**Document section**.
Liebling (formerly Brist; ;  or Kedvenc) is a commune in Timiș County, Romania. It is composed of three villages: Cerna, Iosif and Liebling (commune seat).

Geography 
Liebling is located in the southwest of Timiș County, 35 km from Timișoara and 20 km from Ciacova, the nearest town.

Hydrography 
Liebling belongs to the Timiș river basin. Tofoaia Valley crosses Liebling to the north, flowing into the Timiș River through the Birda-Lanca Canal.

Climate 
The influence of the Mediterranean and oceanic air masses makes the winters shorter and milder with a positive average temperature of 0.2 °C, the coldest month being January. Springs are earlier and warmer, but short and with large temperature variations caused by the activity of cyclones in the Mediterranean and the Atlantic. Summers are long and hot. Autumns are also long, conducive to harvesting.

**Dataset rows**.
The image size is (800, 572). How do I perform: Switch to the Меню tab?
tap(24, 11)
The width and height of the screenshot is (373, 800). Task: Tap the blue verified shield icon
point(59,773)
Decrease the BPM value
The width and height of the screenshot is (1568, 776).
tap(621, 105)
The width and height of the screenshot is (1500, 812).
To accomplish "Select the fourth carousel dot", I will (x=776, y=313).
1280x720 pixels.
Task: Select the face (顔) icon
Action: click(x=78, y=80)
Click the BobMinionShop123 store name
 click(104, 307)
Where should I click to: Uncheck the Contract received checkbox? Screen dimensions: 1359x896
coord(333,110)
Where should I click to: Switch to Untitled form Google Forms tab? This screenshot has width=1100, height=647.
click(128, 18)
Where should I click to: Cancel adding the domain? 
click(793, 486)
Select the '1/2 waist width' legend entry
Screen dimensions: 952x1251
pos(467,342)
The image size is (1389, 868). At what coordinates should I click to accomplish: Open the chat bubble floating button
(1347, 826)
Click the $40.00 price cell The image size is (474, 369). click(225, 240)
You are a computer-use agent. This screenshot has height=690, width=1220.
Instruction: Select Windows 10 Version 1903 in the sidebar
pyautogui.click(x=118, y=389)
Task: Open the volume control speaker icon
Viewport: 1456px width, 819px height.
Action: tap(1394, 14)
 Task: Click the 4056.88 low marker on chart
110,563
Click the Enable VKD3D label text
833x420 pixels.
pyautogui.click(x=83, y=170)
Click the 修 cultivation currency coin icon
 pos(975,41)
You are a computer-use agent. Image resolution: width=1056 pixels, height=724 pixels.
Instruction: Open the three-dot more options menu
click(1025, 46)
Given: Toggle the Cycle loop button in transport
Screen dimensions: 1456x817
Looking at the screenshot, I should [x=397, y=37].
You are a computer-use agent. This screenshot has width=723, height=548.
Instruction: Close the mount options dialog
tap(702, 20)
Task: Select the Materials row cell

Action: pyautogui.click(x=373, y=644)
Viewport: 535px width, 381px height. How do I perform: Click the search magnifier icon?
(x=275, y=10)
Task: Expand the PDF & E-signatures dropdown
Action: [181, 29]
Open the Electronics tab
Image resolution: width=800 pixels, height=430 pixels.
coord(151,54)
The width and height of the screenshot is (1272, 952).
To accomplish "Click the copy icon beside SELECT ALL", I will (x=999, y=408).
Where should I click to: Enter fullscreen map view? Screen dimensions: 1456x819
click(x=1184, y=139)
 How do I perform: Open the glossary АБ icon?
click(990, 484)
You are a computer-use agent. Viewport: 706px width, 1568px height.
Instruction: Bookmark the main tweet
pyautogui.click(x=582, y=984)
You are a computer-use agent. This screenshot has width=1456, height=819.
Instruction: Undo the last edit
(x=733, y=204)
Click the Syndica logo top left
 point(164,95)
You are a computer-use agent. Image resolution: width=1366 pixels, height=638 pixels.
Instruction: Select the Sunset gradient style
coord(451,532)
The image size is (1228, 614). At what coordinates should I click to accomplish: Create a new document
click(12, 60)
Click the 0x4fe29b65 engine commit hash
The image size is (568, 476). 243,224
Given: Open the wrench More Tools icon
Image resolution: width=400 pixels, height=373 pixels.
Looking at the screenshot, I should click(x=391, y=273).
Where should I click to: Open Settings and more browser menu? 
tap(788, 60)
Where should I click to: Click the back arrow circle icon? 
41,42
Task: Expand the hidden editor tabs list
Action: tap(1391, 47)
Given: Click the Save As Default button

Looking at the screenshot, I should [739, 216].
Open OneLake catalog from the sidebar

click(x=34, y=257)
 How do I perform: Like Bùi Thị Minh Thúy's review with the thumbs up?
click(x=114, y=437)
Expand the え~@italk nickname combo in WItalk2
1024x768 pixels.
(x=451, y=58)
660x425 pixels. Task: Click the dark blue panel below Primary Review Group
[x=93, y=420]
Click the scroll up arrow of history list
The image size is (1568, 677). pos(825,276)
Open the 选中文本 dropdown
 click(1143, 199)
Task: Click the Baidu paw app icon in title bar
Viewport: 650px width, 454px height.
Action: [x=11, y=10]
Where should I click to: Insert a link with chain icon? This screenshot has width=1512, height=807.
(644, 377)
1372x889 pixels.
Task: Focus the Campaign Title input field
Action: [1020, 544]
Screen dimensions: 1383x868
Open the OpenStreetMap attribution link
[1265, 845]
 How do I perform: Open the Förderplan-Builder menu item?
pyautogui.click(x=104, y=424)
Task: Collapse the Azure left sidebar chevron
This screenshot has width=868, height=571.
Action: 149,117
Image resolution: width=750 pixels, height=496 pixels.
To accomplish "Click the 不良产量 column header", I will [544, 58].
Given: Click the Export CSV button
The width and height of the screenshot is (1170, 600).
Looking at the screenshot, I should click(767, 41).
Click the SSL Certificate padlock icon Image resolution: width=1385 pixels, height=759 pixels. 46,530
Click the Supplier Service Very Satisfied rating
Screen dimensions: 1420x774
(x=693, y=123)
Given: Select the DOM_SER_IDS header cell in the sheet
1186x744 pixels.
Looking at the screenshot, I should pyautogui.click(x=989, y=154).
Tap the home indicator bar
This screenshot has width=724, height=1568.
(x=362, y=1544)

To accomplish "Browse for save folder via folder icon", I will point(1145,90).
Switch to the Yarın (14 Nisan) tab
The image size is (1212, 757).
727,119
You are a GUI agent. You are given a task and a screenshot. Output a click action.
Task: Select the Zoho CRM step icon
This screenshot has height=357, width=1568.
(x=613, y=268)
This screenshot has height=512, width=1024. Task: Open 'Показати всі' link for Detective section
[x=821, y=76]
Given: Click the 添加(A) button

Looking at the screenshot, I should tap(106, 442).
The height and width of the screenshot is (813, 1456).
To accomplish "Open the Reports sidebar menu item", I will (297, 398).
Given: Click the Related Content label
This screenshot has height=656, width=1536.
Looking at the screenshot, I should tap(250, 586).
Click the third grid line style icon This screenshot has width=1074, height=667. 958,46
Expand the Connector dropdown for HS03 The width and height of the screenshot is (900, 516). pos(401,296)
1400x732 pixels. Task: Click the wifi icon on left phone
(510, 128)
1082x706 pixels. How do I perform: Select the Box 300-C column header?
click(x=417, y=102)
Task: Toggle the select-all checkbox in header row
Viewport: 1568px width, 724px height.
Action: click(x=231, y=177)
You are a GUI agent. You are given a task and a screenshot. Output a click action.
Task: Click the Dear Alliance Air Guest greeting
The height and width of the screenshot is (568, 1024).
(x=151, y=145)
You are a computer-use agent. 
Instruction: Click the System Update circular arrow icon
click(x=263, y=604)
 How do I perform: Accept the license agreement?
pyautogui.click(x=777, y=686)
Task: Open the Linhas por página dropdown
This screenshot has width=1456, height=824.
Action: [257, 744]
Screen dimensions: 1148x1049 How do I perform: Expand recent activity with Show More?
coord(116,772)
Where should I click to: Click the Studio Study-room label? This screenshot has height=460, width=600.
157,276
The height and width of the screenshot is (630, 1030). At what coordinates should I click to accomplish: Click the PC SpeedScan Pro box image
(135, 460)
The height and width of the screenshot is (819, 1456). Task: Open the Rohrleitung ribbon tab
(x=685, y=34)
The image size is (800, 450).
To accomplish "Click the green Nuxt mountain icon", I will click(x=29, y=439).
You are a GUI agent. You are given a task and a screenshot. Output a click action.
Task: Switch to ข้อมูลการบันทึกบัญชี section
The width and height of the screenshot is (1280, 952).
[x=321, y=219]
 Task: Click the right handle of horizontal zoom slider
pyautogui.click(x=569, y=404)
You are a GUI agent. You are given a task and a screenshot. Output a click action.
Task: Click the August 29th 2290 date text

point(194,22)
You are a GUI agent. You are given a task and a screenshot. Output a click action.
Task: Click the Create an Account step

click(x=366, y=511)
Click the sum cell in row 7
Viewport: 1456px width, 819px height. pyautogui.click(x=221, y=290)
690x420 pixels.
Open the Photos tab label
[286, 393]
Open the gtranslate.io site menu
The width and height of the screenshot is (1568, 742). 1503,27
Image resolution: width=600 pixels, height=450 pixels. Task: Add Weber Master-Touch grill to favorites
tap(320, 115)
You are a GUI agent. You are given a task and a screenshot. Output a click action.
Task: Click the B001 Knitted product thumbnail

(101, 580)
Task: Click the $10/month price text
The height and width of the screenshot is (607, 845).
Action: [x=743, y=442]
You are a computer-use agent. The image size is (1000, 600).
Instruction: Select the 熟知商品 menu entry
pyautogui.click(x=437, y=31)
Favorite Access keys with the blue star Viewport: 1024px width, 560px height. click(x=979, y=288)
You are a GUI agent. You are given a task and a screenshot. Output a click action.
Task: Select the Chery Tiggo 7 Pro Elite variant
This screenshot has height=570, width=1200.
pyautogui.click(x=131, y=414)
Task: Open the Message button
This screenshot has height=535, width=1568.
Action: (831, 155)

**Exercise goal**.
Copy the passage on Liebling word for word, from "Liebling (formerly Brist;" to "the Birda-Lanca Canal.".

**Task solution**.
Liebling (formerly Brist; ;  or Kedvenc) is a commune in Timiș County, Romania. It is composed of three villages: Cerna, Iosif and Liebling (commune seat).

Geography 
Liebling is located in the southwest of Timiș County, 35 km from Timișoara and 20 km from Ciacova, the nearest town.

Hydrography 
Liebling belongs to the Timiș river basin. Tofoaia Valley crosses Liebling to the north, flowing into the Timiș River through the Birda-Lanca Canal.